Task goal: Print, verbatim, the stretch from "The Back Story" through "glossa, meaning tongue." in the text on Debby and Toastmasters below.

-------- Document section --------

The Back Story
Debby credits Toastmasters, an international speaking and leadership organization, with saving her job in her early 20s. Her position with a Dallas-based publishing company required her to teach and public speak. Yikes! She would rather have solved math problems or watch all-star wrestling. Not sure why she accepted the job or probably more importantly why they hired her, she quickly realized she needed to conquer her glossophobia—no not the fear of lip gloss, but rather fear of public speaking. Its root word derives from the Greek word glossa, meaning tongue.
At any rate, Debby joined Toastmasters International, salvaging her educational trainer job where she taught fundamentals of writing, graphic design, and photography (to name a few topics) to groups of anywhere between 10-500 people. And, drum roll please…Debby not only kept her job, but was promoted the following year.
The Now Story
Thirty years later, Debby is once again active in Toastmasters International, a relevant and life-shaping organization that includes people like Nancy Brinker, founder of Susan G. Komen Breast Cancer Foundation; actor and comedian Tim Allen; and Debbie Fields Rose, founder of Mrs. Fields Cookies.
Having earned the Competent Communicator level in her 20s, Debby most recently achieved Toastmasters’ highest honor of Distinguished Toastmaster, requiring she complete two speaking and leadership paths (approximately 35 presentations), as well as a combination of high performance projects and training, serve in club and district leadership roles, coach a struggling club to distinguished level, and lead various projects and workshops. Achieving Distinguished Toastmaster is quite an undertaking, commitment, and incredible honor.
Leading up to COVID Debby won her area international speech contest with “Oooo la la, Summer 1983.” In her speech, she described her experience as a foreign exchange student in France as an 18-year-old that included topless beaches and bidets, language barriers, and a whole lot of cheese, chocolate croissants and wine. Due to the coronavirus regulations however, Toastmasters cancelled all remaining speech contests that year, eliminating chances at further advancement. Oooo la la.

-------- Source material --------

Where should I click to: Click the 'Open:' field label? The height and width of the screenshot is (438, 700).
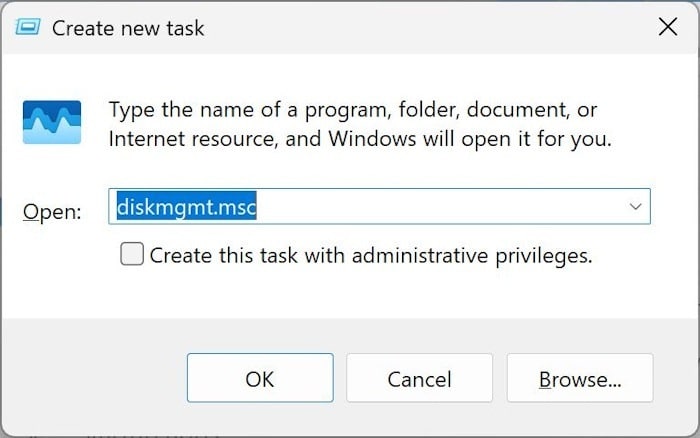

--------

Output below:
The Back Story
Debby credits Toastmasters, an international speaking and leadership organization, with saving her job in her early 20s. Her position with a Dallas-based publishing company required her to teach and public speak. Yikes! She would rather have solved math problems or watch all-star wrestling. Not sure why she accepted the job or probably more importantly why they hired her, she quickly realized she needed to conquer her glossophobia—no not the fear of lip gloss, but rather fear of public speaking. Its root word derives from the Greek word glossa, meaning tongue.